• The data:
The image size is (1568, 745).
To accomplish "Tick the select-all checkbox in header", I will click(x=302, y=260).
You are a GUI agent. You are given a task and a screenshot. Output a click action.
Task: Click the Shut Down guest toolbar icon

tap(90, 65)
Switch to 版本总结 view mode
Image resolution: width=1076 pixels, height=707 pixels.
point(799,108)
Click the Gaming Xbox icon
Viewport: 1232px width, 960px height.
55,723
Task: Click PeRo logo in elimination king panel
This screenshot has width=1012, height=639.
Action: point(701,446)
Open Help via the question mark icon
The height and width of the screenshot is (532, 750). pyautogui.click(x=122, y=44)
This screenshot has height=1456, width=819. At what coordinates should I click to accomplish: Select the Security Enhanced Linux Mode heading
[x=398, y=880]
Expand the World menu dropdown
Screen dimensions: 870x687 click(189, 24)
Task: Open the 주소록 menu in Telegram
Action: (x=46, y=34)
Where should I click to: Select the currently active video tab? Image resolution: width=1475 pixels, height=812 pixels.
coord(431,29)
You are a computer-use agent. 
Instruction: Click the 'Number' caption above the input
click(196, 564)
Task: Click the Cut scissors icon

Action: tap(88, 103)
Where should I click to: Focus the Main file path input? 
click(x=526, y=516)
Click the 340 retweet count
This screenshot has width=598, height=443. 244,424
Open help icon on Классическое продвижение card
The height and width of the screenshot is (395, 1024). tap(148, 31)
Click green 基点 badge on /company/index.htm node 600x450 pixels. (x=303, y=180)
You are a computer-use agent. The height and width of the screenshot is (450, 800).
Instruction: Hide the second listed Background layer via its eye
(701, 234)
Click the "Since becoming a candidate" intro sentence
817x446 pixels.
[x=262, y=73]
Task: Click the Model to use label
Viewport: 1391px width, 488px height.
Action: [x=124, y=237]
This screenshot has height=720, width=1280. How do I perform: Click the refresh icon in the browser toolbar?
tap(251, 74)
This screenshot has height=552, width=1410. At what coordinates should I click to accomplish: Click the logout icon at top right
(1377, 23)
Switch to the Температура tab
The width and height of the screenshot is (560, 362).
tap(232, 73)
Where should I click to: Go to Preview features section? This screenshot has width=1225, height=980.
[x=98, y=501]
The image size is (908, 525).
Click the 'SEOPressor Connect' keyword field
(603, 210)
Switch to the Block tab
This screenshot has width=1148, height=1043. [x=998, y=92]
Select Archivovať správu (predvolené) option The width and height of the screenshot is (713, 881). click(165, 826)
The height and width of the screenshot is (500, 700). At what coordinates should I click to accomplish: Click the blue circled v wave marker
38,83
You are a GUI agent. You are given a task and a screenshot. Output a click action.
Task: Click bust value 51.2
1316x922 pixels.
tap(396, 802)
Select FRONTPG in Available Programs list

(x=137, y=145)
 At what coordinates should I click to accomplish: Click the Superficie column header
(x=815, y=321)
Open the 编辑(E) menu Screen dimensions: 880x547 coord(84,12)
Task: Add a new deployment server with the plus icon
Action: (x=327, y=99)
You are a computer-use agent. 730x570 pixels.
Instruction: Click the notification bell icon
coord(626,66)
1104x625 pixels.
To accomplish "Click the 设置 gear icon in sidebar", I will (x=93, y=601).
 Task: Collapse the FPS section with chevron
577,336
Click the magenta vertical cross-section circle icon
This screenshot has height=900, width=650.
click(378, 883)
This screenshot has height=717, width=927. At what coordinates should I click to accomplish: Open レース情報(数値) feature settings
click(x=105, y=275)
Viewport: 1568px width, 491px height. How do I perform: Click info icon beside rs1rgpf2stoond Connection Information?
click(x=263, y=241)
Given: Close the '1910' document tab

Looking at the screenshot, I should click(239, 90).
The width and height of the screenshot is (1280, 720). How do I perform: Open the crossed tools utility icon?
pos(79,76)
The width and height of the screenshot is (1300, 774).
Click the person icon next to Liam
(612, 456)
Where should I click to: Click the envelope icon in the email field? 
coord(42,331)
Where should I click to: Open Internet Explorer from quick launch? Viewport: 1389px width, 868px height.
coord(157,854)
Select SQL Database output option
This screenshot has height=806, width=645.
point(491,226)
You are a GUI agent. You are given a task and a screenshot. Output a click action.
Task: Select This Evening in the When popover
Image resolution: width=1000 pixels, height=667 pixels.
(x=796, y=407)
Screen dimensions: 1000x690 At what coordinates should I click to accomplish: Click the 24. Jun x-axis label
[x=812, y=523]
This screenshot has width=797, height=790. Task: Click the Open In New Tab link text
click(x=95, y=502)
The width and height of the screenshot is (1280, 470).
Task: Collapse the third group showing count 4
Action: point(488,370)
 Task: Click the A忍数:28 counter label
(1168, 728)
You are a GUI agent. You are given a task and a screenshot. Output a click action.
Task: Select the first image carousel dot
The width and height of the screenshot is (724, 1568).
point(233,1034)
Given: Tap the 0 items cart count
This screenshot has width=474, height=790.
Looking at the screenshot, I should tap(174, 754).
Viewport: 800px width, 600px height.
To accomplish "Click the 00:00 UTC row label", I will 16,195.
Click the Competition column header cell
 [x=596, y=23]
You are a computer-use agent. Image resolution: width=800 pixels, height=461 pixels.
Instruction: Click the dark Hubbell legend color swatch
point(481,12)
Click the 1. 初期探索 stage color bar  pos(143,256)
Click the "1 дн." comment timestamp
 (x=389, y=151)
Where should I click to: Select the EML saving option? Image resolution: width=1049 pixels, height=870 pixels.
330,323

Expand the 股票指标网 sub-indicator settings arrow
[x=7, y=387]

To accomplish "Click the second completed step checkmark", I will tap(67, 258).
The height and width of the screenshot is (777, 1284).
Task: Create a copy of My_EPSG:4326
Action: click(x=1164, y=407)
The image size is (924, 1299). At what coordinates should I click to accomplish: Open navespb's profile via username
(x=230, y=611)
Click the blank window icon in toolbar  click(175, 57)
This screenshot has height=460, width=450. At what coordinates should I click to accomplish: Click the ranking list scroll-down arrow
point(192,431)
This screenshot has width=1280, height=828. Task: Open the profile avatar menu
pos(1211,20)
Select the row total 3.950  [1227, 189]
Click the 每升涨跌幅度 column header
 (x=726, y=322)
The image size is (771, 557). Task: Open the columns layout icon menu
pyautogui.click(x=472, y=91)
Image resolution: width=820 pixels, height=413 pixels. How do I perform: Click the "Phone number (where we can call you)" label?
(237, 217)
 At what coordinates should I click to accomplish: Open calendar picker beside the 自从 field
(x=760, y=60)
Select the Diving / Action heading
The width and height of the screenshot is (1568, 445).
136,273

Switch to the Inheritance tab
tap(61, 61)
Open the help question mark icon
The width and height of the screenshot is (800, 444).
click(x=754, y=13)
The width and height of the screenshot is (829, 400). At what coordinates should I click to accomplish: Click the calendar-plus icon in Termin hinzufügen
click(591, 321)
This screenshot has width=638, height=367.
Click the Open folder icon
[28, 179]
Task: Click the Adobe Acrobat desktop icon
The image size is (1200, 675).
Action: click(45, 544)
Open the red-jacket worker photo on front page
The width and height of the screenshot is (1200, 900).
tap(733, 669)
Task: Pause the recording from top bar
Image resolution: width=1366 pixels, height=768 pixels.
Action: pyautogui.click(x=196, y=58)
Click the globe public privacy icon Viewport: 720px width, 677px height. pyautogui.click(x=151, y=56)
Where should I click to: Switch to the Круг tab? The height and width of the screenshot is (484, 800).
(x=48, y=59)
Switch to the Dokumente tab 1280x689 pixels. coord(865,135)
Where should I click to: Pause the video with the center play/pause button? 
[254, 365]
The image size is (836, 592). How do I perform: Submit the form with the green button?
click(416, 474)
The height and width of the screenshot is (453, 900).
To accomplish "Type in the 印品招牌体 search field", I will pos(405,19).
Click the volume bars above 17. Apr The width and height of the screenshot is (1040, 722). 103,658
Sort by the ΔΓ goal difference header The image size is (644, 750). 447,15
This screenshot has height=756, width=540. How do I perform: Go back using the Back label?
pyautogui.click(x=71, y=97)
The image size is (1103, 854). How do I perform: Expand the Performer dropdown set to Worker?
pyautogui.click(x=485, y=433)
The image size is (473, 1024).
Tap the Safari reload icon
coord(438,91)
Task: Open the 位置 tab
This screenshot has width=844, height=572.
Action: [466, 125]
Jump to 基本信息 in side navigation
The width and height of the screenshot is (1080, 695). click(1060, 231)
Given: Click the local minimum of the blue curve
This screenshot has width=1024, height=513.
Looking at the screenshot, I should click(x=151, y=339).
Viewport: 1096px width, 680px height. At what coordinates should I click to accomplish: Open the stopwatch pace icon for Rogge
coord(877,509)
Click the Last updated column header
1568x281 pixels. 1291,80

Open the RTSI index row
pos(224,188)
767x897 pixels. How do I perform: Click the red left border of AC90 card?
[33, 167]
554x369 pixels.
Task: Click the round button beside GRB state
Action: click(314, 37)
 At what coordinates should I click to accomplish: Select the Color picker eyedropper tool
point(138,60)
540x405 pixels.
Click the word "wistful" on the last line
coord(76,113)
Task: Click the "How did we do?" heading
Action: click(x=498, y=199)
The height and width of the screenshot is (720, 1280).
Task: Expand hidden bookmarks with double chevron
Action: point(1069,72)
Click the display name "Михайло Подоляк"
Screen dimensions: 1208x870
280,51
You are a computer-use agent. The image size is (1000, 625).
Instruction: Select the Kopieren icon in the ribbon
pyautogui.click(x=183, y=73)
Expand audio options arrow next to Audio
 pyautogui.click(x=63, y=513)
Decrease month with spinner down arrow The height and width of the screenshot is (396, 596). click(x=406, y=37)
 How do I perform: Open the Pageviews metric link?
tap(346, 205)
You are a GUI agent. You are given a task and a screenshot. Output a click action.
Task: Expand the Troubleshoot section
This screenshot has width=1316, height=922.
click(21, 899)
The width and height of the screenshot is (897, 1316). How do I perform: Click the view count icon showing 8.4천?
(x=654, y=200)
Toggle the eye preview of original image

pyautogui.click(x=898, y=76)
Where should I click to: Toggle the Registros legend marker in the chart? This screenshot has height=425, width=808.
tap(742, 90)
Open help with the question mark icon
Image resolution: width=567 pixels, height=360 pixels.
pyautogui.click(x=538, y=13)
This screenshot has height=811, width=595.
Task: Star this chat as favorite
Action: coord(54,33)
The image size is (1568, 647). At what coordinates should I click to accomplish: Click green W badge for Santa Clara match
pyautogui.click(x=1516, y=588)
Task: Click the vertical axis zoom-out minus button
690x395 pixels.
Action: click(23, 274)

• What you have to do: Beginning at the line above that contains "Viewport: 1096px width, 680px", return each line exactly through the line that contains "540x405 pixels.", and no others.

• Task answer:
Viewport: 1096px width, 680px height. At what coordinates should I click to accomplish: Open the stopwatch pace icon for Rogge
coord(877,509)
Click the Last updated column header
1568x281 pixels. 1291,80

Open the RTSI index row
pos(224,188)
767x897 pixels. How do I perform: Click the red left border of AC90 card?
[33, 167]
554x369 pixels.
Task: Click the round button beside GRB state
Action: click(314, 37)
 At what coordinates should I click to accomplish: Select the Color picker eyedropper tool
point(138,60)
540x405 pixels.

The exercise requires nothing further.